**Source material**
--------
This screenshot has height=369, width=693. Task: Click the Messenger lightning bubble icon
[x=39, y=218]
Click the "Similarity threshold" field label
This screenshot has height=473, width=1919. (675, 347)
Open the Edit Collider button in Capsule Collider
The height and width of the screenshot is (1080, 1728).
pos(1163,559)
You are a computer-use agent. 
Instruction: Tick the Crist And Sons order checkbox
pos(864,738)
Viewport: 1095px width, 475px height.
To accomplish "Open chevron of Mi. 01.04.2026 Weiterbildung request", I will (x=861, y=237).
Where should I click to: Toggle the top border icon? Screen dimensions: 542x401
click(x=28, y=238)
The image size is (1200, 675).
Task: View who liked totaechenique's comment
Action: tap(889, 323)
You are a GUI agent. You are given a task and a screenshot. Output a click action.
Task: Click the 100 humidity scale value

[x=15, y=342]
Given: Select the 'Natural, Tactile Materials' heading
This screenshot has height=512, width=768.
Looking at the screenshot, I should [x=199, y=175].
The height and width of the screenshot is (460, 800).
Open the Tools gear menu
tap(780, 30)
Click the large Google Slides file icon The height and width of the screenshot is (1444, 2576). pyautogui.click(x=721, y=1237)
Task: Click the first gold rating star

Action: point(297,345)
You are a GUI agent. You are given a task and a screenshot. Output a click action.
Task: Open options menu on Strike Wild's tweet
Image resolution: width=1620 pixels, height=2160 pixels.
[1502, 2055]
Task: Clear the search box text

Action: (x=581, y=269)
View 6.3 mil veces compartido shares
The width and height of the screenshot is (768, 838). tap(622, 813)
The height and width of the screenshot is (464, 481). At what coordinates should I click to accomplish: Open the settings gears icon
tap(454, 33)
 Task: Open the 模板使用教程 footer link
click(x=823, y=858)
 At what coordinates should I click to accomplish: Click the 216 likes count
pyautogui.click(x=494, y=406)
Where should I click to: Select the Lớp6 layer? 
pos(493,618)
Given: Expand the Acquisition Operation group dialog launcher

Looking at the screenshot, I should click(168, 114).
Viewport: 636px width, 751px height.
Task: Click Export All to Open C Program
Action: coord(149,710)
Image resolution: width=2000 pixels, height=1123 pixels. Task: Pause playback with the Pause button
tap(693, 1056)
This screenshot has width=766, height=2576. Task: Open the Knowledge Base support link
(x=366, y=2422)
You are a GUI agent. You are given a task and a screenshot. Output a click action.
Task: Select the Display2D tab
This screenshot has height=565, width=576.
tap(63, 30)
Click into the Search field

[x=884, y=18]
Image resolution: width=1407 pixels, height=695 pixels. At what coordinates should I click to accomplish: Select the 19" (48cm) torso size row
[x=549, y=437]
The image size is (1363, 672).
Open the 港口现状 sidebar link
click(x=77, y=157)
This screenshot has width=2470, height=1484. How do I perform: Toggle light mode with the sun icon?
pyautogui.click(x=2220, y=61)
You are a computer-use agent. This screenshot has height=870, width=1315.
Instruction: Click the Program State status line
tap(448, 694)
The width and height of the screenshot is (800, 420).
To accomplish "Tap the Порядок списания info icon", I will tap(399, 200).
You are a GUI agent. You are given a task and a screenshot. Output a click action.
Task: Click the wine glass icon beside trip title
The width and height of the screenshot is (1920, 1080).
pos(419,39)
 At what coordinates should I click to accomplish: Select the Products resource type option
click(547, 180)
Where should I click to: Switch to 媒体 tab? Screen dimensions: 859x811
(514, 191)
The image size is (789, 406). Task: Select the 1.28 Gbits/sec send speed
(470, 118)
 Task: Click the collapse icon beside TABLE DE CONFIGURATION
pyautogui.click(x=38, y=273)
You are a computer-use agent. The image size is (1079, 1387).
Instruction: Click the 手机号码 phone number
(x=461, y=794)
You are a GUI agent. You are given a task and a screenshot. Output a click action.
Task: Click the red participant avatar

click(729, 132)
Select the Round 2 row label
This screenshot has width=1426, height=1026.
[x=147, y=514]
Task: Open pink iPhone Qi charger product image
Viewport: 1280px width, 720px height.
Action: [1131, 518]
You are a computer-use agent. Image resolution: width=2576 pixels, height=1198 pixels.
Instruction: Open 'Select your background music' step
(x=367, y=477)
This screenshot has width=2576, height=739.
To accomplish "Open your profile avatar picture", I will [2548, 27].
--------
**Given exercise**
Format every entry above as a numbered list, one line per item, and omit blank lines.

**Solution to the exercise**
1. This screenshot has height=369, width=693. Task: Click the Messenger lightning bubble icon
2. [x=39, y=218]
3. Click the "Similarity threshold" field label
4. This screenshot has height=473, width=1919. (675, 347)
5. Open the Edit Collider button in Capsule Collider
6. The height and width of the screenshot is (1080, 1728).
7. pos(1163,559)
8. You are a computer-use agent. 
9. Instruction: Tick the Crist And Sons order checkbox
10. pos(864,738)
11. Viewport: 1095px width, 475px height.
12. To accomplish "Open chevron of Mi. 01.04.2026 Weiterbildung request", I will (x=861, y=237).
13. Where should I click to: Toggle the top border icon? Screen dimensions: 542x401
14. click(x=28, y=238)
15. The image size is (1200, 675).
16. Task: View who liked totaechenique's comment
17. Action: tap(889, 323)
18. You are a GUI agent. You are given a task and a screenshot. Output a click action.
19. Task: Click the 100 humidity scale value
20. [x=15, y=342]
21. Given: Select the 'Natural, Tactile Materials' heading
22. This screenshot has height=512, width=768.
23. Looking at the screenshot, I should [x=199, y=175].
24. The height and width of the screenshot is (460, 800).
25. Open the Tools gear menu
26. tap(780, 30)
27. Click the large Google Slides file icon The height and width of the screenshot is (1444, 2576). pyautogui.click(x=721, y=1237)
28. Task: Click the first gold rating star
29. Action: point(297,345)
30. You are a GUI agent. You are given a task and a screenshot. Output a click action.
31. Task: Open options menu on Strike Wild's tweet
32. Image resolution: width=1620 pixels, height=2160 pixels.
33. [1502, 2055]
34. Task: Clear the search box text
35. Action: (x=581, y=269)
36. View 6.3 mil veces compartido shares
37. The width and height of the screenshot is (768, 838). tap(622, 813)
38. The height and width of the screenshot is (464, 481). At what coordinates should I click to accomplish: Open the settings gears icon
39. tap(454, 33)
40.  Task: Open the 模板使用教程 footer link
41. click(x=823, y=858)
42.  At what coordinates should I click to accomplish: Click the 216 likes count
43. pyautogui.click(x=494, y=406)
44. Where should I click to: Select the Lớp6 layer? 
45. pos(493,618)
46. Given: Expand the Acquisition Operation group dialog launcher
47. Looking at the screenshot, I should click(168, 114).
48. Viewport: 636px width, 751px height.
49. Task: Click Export All to Open C Program
50. Action: coord(149,710)
51. Image resolution: width=2000 pixels, height=1123 pixels. Task: Pause playback with the Pause button
52. tap(693, 1056)
53. This screenshot has width=766, height=2576. Task: Open the Knowledge Base support link
54. (x=366, y=2422)
55. You are a GUI agent. You are given a task and a screenshot. Output a click action.
56. Task: Select the Display2D tab
57. This screenshot has height=565, width=576.
58. tap(63, 30)
59. Click into the Search field
60. [x=884, y=18]
61. Image resolution: width=1407 pixels, height=695 pixels. At what coordinates should I click to accomplish: Select the 19" (48cm) torso size row
62. [x=549, y=437]
63. The image size is (1363, 672).
64. Open the 港口现状 sidebar link
65. click(x=77, y=157)
66. This screenshot has width=2470, height=1484. How do I perform: Toggle light mode with the sun icon?
67. pyautogui.click(x=2220, y=61)
68. You are a computer-use agent. This screenshot has height=870, width=1315.
69. Instruction: Click the Program State status line
70. tap(448, 694)
71. The width and height of the screenshot is (800, 420).
72. To accomplish "Tap the Порядок списания info icon", I will tap(399, 200).
73. You are a GUI agent. You are given a task and a screenshot. Output a click action.
74. Task: Click the wine glass icon beside trip title
75. The width and height of the screenshot is (1920, 1080).
76. pos(419,39)
77.  At what coordinates should I click to accomplish: Select the Products resource type option
78. click(547, 180)
79. Where should I click to: Switch to 媒体 tab? Screen dimensions: 859x811
80. (514, 191)
81. The image size is (789, 406). Task: Select the 1.28 Gbits/sec send speed
82. (470, 118)
83.  Task: Click the collapse icon beside TABLE DE CONFIGURATION
84. pyautogui.click(x=38, y=273)
85. You are a computer-use agent. The image size is (1079, 1387).
86. Instruction: Click the 手机号码 phone number
87. (x=461, y=794)
88. You are a GUI agent. You are given a task and a screenshot. Output a click action.
89. Task: Click the red participant avatar
90. click(729, 132)
91. Select the Round 2 row label
92. This screenshot has width=1426, height=1026.
93. [x=147, y=514]
94. Task: Open pink iPhone Qi charger product image
95. Viewport: 1280px width, 720px height.
96. Action: [1131, 518]
97. You are a computer-use agent. Image resolution: width=2576 pixels, height=1198 pixels.
98. Instruction: Open 'Select your background music' step
99. (x=367, y=477)
100. This screenshot has width=2576, height=739.
101. To accomplish "Open your profile avatar picture", I will [2548, 27].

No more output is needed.